Saved entries:

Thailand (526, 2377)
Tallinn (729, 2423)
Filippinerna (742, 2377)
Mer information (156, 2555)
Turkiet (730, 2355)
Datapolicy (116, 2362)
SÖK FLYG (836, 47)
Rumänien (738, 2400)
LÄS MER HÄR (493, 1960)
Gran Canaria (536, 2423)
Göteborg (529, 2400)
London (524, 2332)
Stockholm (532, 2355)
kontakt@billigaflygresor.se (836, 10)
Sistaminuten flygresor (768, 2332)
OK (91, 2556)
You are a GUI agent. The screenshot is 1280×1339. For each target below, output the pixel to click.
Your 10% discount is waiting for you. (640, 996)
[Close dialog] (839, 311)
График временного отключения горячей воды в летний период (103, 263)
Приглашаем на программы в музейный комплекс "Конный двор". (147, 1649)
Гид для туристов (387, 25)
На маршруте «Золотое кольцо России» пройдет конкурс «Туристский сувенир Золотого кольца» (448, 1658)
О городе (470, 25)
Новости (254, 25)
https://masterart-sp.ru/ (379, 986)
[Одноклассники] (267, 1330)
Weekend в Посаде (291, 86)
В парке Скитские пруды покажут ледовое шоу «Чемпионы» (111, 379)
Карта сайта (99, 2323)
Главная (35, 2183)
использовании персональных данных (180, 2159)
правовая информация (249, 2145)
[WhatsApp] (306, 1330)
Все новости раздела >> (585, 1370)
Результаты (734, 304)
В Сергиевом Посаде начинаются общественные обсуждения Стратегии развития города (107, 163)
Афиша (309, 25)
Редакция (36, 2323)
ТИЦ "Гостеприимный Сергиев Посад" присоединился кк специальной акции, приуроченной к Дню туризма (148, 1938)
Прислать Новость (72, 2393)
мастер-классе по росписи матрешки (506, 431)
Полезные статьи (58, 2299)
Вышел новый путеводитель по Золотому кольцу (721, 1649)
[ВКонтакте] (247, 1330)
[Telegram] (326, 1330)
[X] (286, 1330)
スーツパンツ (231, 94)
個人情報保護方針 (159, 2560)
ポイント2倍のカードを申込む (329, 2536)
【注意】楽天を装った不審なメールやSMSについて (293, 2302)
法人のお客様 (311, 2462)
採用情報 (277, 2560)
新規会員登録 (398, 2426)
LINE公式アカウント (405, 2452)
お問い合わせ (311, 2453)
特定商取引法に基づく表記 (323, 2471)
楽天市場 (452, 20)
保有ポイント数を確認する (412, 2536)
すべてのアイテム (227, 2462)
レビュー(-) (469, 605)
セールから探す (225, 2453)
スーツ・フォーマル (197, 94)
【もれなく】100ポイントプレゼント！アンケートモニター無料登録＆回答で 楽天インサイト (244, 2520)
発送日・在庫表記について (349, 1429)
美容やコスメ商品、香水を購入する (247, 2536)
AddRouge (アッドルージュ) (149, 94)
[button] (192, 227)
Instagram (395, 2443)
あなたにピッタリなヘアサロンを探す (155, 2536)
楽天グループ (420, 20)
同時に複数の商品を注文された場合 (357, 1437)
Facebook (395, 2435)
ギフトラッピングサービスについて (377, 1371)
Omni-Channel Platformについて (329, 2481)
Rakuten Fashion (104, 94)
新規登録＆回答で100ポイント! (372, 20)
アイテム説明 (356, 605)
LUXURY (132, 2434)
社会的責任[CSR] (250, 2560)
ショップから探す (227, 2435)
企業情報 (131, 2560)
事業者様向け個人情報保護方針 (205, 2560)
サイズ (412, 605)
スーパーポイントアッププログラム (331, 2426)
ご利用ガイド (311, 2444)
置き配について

Your task:
Nothing but the lines from the one holding "新規登録＆回答で100ポイント! (372, 20)" to the end of the entries should be output, each exactly as it appears.

Result below:
新規登録＆回答で100ポイント! (372, 20)
アイテム説明 (356, 605)
LUXURY (132, 2434)
社会的責任[CSR] (250, 2560)
ショップから探す (227, 2435)
企業情報 (131, 2560)
事業者様向け個人情報保護方針 (205, 2560)
サイズ (412, 605)
スーパーポイントアッププログラム (331, 2426)
ご利用ガイド (311, 2444)
置き配について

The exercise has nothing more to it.